◆ **ASSIGNMENT**: From the data below, return each line in which the string "Cinturones" is found.

[Saved entries]
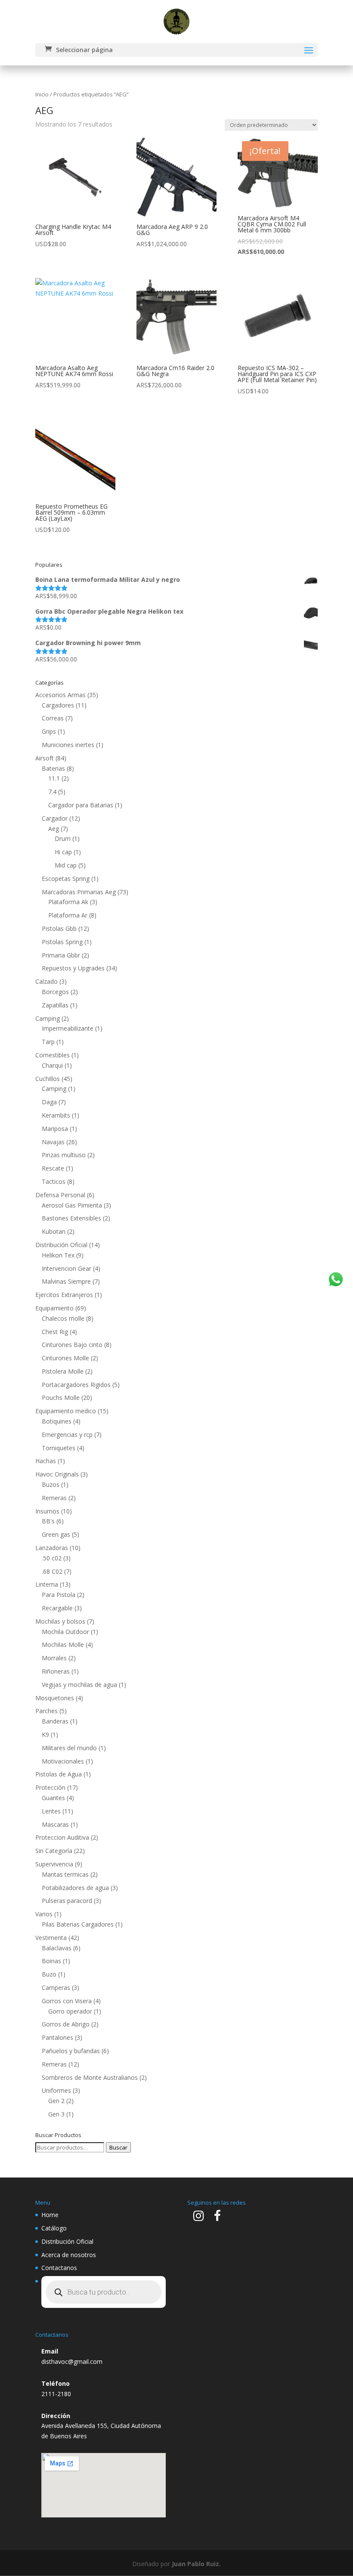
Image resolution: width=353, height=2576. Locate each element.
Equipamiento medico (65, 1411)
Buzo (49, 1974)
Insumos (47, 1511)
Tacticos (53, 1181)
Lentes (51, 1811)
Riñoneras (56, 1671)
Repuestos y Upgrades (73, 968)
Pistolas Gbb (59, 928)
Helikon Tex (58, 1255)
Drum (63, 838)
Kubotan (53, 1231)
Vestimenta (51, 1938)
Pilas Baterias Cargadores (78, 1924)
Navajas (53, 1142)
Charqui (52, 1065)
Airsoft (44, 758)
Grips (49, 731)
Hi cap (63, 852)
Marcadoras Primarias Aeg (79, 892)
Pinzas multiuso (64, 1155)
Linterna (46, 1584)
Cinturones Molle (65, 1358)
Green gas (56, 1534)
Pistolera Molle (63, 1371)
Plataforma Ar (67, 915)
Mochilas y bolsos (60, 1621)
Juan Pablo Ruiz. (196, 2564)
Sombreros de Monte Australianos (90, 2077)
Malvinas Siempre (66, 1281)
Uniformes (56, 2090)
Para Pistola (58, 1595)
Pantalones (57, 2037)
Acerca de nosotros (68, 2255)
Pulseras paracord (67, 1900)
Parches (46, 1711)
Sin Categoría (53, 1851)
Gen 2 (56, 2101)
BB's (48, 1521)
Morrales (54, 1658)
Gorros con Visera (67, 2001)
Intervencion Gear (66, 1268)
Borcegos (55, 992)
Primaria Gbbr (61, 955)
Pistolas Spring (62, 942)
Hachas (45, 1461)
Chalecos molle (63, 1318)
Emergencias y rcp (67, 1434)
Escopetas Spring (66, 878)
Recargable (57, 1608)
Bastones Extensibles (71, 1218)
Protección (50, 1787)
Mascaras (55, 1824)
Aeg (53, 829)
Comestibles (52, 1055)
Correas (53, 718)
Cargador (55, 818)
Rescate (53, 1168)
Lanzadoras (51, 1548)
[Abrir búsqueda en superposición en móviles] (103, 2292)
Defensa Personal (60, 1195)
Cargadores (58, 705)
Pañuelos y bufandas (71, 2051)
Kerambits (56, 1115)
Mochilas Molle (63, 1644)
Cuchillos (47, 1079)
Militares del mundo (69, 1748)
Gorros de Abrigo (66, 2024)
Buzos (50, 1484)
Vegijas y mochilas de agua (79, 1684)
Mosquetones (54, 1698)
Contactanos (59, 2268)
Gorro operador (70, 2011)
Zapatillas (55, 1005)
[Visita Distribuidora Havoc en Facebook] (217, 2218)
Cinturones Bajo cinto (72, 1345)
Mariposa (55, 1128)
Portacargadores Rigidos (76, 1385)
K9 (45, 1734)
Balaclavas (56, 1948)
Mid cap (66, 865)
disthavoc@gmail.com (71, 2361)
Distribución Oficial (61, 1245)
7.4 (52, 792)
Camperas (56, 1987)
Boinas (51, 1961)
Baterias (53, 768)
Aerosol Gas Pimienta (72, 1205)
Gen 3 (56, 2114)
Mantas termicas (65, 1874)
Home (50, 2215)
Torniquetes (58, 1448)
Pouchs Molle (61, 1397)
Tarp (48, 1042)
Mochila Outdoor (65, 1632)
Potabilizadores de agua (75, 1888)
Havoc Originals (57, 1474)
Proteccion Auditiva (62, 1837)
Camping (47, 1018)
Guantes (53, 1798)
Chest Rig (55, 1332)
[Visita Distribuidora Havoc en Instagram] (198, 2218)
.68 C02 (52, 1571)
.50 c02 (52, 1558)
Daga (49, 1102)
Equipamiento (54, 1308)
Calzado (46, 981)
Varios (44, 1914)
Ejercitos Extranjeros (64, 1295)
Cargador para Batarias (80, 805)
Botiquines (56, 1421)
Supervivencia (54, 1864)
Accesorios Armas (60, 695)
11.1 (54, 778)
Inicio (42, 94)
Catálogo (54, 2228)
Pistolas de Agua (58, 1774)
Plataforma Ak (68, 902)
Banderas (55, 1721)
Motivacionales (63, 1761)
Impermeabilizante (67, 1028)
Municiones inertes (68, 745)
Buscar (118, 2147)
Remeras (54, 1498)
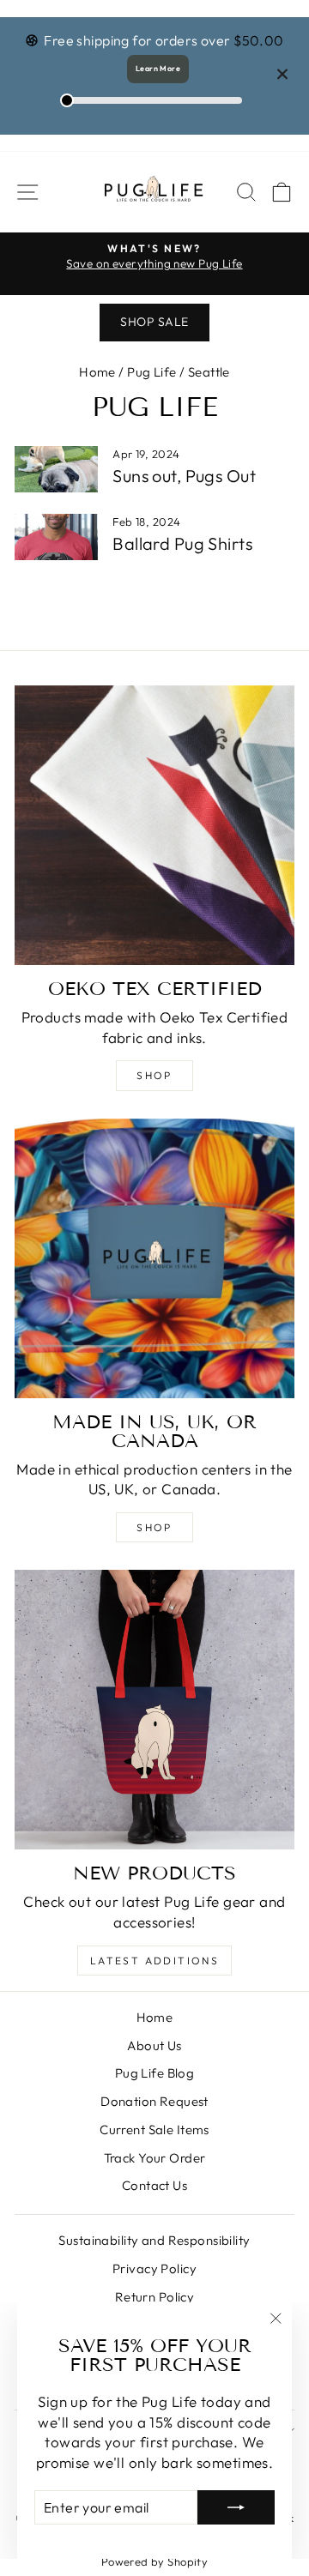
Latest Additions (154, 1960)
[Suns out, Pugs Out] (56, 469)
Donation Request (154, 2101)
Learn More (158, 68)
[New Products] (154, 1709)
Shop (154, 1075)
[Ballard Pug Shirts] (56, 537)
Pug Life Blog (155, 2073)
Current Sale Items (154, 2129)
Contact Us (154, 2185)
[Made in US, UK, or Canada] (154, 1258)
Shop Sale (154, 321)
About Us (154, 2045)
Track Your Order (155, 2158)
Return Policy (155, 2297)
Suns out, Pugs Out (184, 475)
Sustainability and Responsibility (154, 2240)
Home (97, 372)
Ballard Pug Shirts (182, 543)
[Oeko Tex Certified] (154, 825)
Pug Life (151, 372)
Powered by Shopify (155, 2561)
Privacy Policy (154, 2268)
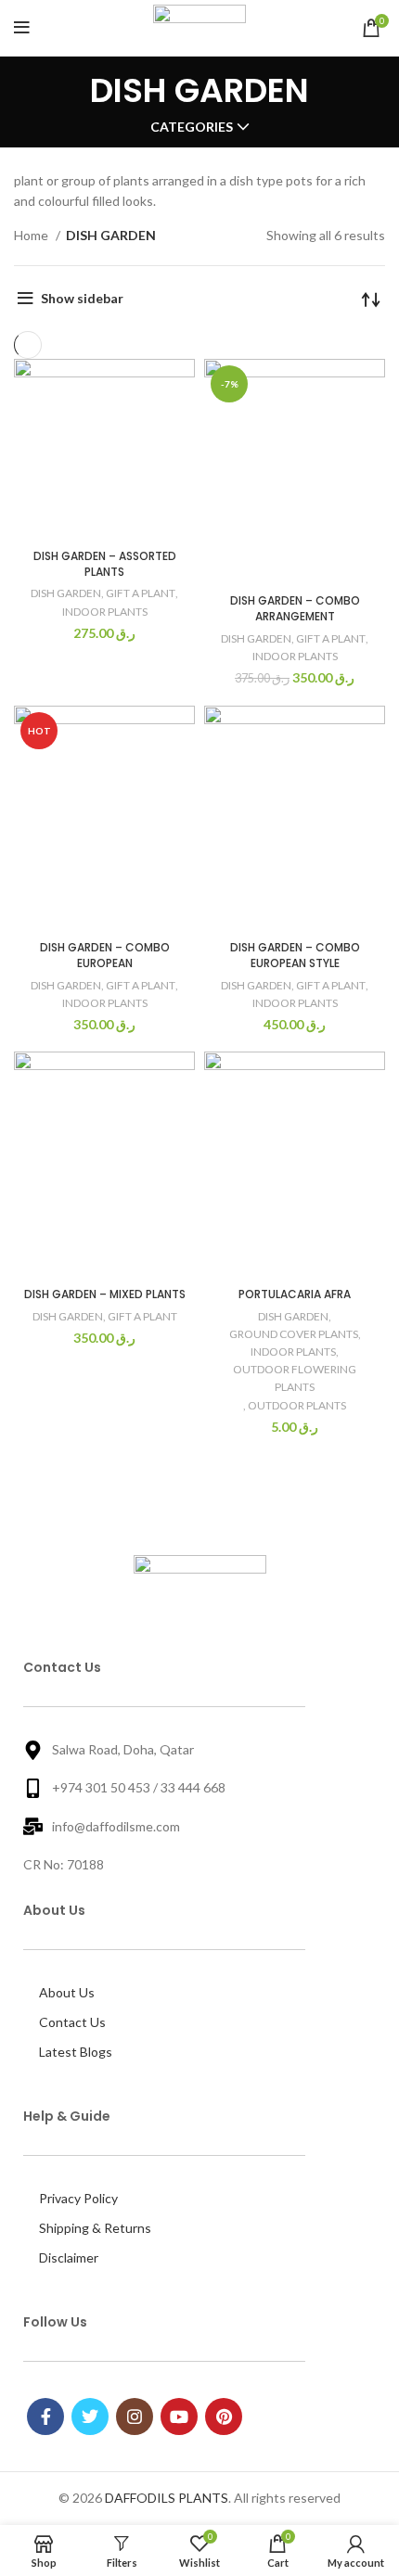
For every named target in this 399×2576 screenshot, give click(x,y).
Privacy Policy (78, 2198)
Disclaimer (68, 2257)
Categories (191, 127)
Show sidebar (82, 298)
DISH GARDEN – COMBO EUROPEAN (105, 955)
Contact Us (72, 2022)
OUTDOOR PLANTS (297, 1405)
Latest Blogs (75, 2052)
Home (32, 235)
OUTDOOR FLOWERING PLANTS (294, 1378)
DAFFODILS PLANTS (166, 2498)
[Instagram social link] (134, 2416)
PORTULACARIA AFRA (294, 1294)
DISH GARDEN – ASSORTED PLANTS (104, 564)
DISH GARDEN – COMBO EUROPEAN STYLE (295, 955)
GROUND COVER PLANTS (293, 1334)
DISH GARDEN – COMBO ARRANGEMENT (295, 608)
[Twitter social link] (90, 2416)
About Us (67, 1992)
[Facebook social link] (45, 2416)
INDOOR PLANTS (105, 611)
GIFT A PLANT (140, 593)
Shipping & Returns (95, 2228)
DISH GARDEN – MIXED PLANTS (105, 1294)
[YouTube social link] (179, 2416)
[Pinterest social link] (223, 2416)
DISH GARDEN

◆ **SOLUTION TO THE PROBLEM**:
Cinturones Molle (65, 1358)
Cinturones Bajo cinto (72, 1345)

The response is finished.